Records provided:

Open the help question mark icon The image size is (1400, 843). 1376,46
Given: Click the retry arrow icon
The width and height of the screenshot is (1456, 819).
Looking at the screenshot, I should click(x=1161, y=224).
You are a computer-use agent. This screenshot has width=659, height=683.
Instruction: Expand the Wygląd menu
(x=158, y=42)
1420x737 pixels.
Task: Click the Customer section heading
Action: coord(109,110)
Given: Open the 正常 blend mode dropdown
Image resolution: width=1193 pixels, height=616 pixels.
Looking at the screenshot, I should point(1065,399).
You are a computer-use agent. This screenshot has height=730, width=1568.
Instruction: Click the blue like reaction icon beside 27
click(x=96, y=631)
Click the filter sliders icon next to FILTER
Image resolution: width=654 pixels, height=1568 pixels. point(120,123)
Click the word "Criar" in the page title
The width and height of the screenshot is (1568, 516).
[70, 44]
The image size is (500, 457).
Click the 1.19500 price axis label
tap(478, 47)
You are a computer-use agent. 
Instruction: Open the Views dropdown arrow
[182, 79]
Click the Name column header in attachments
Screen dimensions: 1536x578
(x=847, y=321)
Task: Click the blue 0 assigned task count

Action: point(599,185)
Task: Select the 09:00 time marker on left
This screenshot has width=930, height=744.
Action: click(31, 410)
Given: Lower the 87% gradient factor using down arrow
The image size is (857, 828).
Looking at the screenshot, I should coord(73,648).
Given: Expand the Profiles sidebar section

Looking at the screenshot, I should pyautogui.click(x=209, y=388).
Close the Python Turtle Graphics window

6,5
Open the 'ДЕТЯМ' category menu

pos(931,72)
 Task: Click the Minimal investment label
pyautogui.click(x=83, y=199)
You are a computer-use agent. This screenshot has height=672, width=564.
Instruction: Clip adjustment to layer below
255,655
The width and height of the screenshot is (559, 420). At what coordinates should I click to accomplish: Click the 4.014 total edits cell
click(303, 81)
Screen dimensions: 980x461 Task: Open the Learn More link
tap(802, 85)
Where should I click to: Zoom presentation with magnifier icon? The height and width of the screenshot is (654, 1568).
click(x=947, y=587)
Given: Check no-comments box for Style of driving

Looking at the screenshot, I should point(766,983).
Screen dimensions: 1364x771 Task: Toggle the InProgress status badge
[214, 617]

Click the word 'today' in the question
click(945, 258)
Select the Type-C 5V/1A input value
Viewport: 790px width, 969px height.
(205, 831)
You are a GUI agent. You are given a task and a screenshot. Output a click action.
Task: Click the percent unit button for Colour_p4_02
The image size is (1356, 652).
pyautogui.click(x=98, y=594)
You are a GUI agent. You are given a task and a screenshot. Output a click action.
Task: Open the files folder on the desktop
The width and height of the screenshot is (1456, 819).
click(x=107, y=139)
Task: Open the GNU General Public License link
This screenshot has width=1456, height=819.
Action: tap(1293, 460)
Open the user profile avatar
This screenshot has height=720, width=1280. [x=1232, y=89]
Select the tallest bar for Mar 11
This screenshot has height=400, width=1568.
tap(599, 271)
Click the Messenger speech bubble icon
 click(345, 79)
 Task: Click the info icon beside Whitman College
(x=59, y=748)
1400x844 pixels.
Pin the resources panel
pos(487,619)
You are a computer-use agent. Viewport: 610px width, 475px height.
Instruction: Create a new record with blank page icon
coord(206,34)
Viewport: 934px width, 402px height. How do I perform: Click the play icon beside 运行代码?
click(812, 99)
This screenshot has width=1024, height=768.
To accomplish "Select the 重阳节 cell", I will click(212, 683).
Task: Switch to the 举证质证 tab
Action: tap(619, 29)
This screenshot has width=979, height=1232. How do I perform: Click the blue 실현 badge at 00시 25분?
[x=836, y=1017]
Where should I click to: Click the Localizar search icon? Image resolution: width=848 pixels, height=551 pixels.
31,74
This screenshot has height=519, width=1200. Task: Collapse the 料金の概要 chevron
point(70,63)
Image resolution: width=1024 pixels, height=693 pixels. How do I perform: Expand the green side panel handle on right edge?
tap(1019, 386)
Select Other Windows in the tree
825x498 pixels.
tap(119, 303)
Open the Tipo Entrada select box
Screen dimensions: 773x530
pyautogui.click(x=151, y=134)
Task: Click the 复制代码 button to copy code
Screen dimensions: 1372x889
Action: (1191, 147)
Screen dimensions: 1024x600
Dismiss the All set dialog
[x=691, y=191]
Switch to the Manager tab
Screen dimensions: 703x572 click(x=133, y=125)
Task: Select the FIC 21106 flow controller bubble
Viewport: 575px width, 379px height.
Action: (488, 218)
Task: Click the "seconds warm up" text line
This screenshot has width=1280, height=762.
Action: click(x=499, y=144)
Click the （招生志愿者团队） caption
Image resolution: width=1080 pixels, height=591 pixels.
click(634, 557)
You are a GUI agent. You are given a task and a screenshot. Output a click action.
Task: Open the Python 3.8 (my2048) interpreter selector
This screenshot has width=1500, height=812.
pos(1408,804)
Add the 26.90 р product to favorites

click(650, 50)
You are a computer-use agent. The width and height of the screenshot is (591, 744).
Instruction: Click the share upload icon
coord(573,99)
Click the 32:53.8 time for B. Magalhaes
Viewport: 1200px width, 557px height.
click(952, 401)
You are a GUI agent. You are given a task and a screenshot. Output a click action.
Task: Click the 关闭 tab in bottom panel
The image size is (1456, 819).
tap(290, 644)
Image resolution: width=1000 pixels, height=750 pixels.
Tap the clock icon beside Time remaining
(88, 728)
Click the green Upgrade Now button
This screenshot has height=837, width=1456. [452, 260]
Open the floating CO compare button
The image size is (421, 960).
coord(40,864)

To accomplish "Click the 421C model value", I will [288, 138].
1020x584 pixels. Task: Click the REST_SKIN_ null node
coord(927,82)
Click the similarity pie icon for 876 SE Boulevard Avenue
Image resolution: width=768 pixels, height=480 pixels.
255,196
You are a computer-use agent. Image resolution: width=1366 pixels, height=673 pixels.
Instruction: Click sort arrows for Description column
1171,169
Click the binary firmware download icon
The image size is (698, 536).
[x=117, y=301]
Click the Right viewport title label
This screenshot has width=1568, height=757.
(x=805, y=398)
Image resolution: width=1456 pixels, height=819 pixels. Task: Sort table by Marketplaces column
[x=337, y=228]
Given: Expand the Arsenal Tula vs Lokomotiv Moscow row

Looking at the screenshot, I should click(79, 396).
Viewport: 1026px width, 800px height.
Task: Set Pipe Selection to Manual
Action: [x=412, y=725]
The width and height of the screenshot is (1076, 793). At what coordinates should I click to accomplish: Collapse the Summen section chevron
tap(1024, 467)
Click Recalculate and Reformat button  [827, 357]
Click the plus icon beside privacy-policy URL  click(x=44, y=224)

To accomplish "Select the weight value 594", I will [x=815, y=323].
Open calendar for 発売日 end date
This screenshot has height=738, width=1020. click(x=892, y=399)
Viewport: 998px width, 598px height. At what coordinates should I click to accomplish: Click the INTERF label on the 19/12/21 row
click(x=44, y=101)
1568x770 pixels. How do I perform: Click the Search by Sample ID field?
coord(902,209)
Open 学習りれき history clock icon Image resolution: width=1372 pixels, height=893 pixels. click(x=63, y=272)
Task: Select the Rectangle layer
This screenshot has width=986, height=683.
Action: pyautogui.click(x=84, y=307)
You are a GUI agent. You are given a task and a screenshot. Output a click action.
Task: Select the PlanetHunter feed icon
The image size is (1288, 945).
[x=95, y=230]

Given instruction: Reproduce every one of the entries above, word for word and line for line.

Response:
Open the help question mark icon The image size is (1400, 843). 1376,46
Given: Click the retry arrow icon
The width and height of the screenshot is (1456, 819).
Looking at the screenshot, I should click(x=1161, y=224).
You are a computer-use agent. This screenshot has width=659, height=683.
Instruction: Expand the Wygląd menu
(x=158, y=42)
1420x737 pixels.
Task: Click the Customer section heading
Action: coord(109,110)
Given: Open the 正常 blend mode dropdown
Image resolution: width=1193 pixels, height=616 pixels.
Looking at the screenshot, I should point(1065,399).
You are a computer-use agent. This screenshot has height=730, width=1568.
Instruction: Click the blue like reaction icon beside 27
click(x=96, y=631)
Click the filter sliders icon next to FILTER
Image resolution: width=654 pixels, height=1568 pixels. point(120,123)
Click the word "Criar" in the page title
The width and height of the screenshot is (1568, 516).
[70, 44]
The image size is (500, 457).
Click the 1.19500 price axis label
tap(478, 47)
You are a computer-use agent. 
Instruction: Open the Views dropdown arrow
[182, 79]
Click the Name column header in attachments
Screen dimensions: 1536x578
(x=847, y=321)
Task: Click the blue 0 assigned task count

Action: point(599,185)
Task: Select the 09:00 time marker on left
This screenshot has width=930, height=744.
Action: click(31, 410)
Given: Lower the 87% gradient factor using down arrow
The image size is (857, 828).
Looking at the screenshot, I should coord(73,648).
Given: Expand the Profiles sidebar section

Looking at the screenshot, I should pyautogui.click(x=209, y=388).
Close the Python Turtle Graphics window

6,5
Open the 'ДЕТЯМ' category menu

pos(931,72)
 Task: Click the Minimal investment label
pyautogui.click(x=83, y=199)
You are a computer-use agent. This screenshot has height=672, width=564.
Instruction: Clip adjustment to layer below
255,655
The width and height of the screenshot is (559, 420). At what coordinates should I click to accomplish: Click the 4.014 total edits cell
click(303, 81)
Screen dimensions: 980x461 Task: Open the Learn More link
tap(802, 85)
Where should I click to: Zoom presentation with magnifier icon? The height and width of the screenshot is (654, 1568).
click(x=947, y=587)
Given: Check no-comments box for Style of driving

Looking at the screenshot, I should point(766,983).
Screen dimensions: 1364x771 Task: Toggle the InProgress status badge
[214, 617]

Click the word 'today' in the question
click(945, 258)
Select the Type-C 5V/1A input value
Viewport: 790px width, 969px height.
(205, 831)
You are a GUI agent. You are given a task and a screenshot. Output a click action.
Task: Click the percent unit button for Colour_p4_02
The image size is (1356, 652).
pyautogui.click(x=98, y=594)
You are a GUI agent. You are given a task and a screenshot. Output a click action.
Task: Open the files folder on the desktop
The width and height of the screenshot is (1456, 819).
click(x=107, y=139)
Task: Open the GNU General Public License link
This screenshot has width=1456, height=819.
Action: tap(1293, 460)
Open the user profile avatar
This screenshot has height=720, width=1280. [x=1232, y=89]
Select the tallest bar for Mar 11
This screenshot has height=400, width=1568.
tap(599, 271)
Click the Messenger speech bubble icon
 click(345, 79)
 Task: Click the info icon beside Whitman College
(x=59, y=748)
1400x844 pixels.
Pin the resources panel
pos(487,619)
You are a computer-use agent. Viewport: 610px width, 475px height.
Instruction: Create a new record with blank page icon
coord(206,34)
Viewport: 934px width, 402px height. How do I perform: Click the play icon beside 运行代码?
click(812, 99)
This screenshot has width=1024, height=768.
To accomplish "Select the 重阳节 cell", I will click(212, 683).
Task: Switch to the 举证质证 tab
Action: tap(619, 29)
This screenshot has width=979, height=1232. How do I perform: Click the blue 실현 badge at 00시 25분?
[x=836, y=1017]
Where should I click to: Click the Localizar search icon? Image resolution: width=848 pixels, height=551 pixels.
31,74
This screenshot has height=519, width=1200. Task: Collapse the 料金の概要 chevron
point(70,63)
Image resolution: width=1024 pixels, height=693 pixels. How do I perform: Expand the green side panel handle on right edge?
tap(1019, 386)
Select Other Windows in the tree
825x498 pixels.
tap(119, 303)
Open the Tipo Entrada select box
Screen dimensions: 773x530
pyautogui.click(x=151, y=134)
Task: Click the 复制代码 button to copy code
Screen dimensions: 1372x889
Action: (1191, 147)
Screen dimensions: 1024x600
Dismiss the All set dialog
[x=691, y=191]
Switch to the Manager tab
Screen dimensions: 703x572 click(x=133, y=125)
Task: Select the FIC 21106 flow controller bubble
Viewport: 575px width, 379px height.
Action: (488, 218)
Task: Click the "seconds warm up" text line
This screenshot has width=1280, height=762.
Action: click(x=499, y=144)
Click the （招生志愿者团队） caption
Image resolution: width=1080 pixels, height=591 pixels.
click(634, 557)
You are a GUI agent. You are given a task and a screenshot. Output a click action.
Task: Open the Python 3.8 (my2048) interpreter selector
This screenshot has width=1500, height=812.
pos(1408,804)
Add the 26.90 р product to favorites

click(650, 50)
You are a computer-use agent. The width and height of the screenshot is (591, 744).
Instruction: Click the share upload icon
coord(573,99)
Click the 32:53.8 time for B. Magalhaes
Viewport: 1200px width, 557px height.
click(952, 401)
You are a GUI agent. You are given a task and a screenshot. Output a click action.
Task: Click the 关闭 tab in bottom panel
The image size is (1456, 819).
tap(290, 644)
Image resolution: width=1000 pixels, height=750 pixels.
Tap the clock icon beside Time remaining
(88, 728)
Click the green Upgrade Now button
This screenshot has height=837, width=1456. [452, 260]
Open the floating CO compare button
The image size is (421, 960).
coord(40,864)

To accomplish "Click the 421C model value", I will [288, 138].
1020x584 pixels. Task: Click the REST_SKIN_ null node
coord(927,82)
Click the similarity pie icon for 876 SE Boulevard Avenue
Image resolution: width=768 pixels, height=480 pixels.
255,196
You are a computer-use agent. Image resolution: width=1366 pixels, height=673 pixels.
Instruction: Click sort arrows for Description column
1171,169
Click the binary firmware download icon
The image size is (698, 536).
[x=117, y=301]
Click the Right viewport title label
This screenshot has width=1568, height=757.
(x=805, y=398)
Image resolution: width=1456 pixels, height=819 pixels. Task: Sort table by Marketplaces column
[x=337, y=228]
Given: Expand the Arsenal Tula vs Lokomotiv Moscow row

Looking at the screenshot, I should click(79, 396).
Viewport: 1026px width, 800px height.
Task: Set Pipe Selection to Manual
Action: [x=412, y=725]
The width and height of the screenshot is (1076, 793). At what coordinates should I click to accomplish: Collapse the Summen section chevron
tap(1024, 467)
Click Recalculate and Reformat button  [827, 357]
Click the plus icon beside privacy-policy URL  click(x=44, y=224)

To accomplish "Select the weight value 594", I will [x=815, y=323].
Open calendar for 発売日 end date
This screenshot has height=738, width=1020. click(x=892, y=399)
Viewport: 998px width, 598px height. At what coordinates should I click to accomplish: Click the INTERF label on the 19/12/21 row
click(x=44, y=101)
1568x770 pixels. How do I perform: Click the Search by Sample ID field?
coord(902,209)
Open 学習りれき history clock icon Image resolution: width=1372 pixels, height=893 pixels. click(x=63, y=272)
Task: Select the Rectangle layer
This screenshot has width=986, height=683.
Action: pyautogui.click(x=84, y=307)
You are a GUI agent. You are given a task and a screenshot. Output a click action.
Task: Select the PlanetHunter feed icon
The image size is (1288, 945).
[x=95, y=230]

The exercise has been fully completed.